The fun stuff is delicious to talk about. Think of a shirt that doubles as a battery, enabling you to literally plug a device into what you're wearing. Or envision an "eTextile" carpet that would power the robotic vacuum cleaner roaming over it. Most simply, imagine a cell-phone or iPod case that would charge the device placed inside it.
These are potential applications that Yi Cui, assistant professor of materials science and engineering, recognizes as attention-grabbing ideas. But in the end, his research on new ways to store and deliver energy is far more open-ended than anything suggested by "wearable batteries" or the perfect phone charger.
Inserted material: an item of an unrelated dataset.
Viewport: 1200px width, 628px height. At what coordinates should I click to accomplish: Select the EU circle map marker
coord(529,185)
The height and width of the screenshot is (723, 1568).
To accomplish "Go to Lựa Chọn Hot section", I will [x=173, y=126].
The ultimate value of his experimentation, which includes making batteries and related devices called supercapacitors from fabric and ordinary paper, is to "enable applications we haven't thought about yet. . . . It's hard at this moment to know what will come first."
John A. Rogers, a professor of materials science and engineering (and chemistry) at the University of Illinois at Urbana-Champaign, notes that Cui's research has a distinct scientific allure.
"Personally, I find this type of use of 'low tech for high tech' to be very appealing," Rogers said by email. "Paper is a very old technology, but it has many attractive characteristics, i.e., it's low in cost, flexible, lightweight, robust, stackable, foldable, etc. The ability to use it as a platform for batteries, electronics, microfluidics, optoelectronics and other high technology systems is being explored by several groups. Cui's efforts are quite prominent among these."
Cui and his team of student researchers have demonstrated how to create batteries by permeating common printer paper with ink containing electricity-conducting carbon nanotubes, structures just billionths of a meter in size. A similar process can be used to make conductive fabric with high energy density, which Cui said early this year has prompted interest in potential uses ranging from sportswear to military gear.
Battery garments, Cui says, will have to be designed and manufactured with a level of safety that can protect a wearer's skin against any possible toxic chemical leakage. That's the main reason he thinks a conductive shirt is less immediately doable than some other applications. But musing out loud, Cui ends up focusing on a variety of other possibilities, including wallpaper.
"There's a certain thing which can be exciting," he says. "Let's say you have a solar-cell rooftop and you generate electricity, where do you store it? Maybe wallpaper."
Cui is quick to emphasize the relative simplicity and small cost of the processes his team has been developing (see a short video demonstrating the work). Rogers made the same point.
"An underlying notion in all of this," wrote Rogers, "is 'cost as a performance metric,' considered at the outset of device design and on an equal footing with more traditional metrics for electronics and power systems: operating speed, efficiency, storage capacity, level of integration, etc. Paper, viewed in this sense, appears to be a very interesting class of substrate to explore."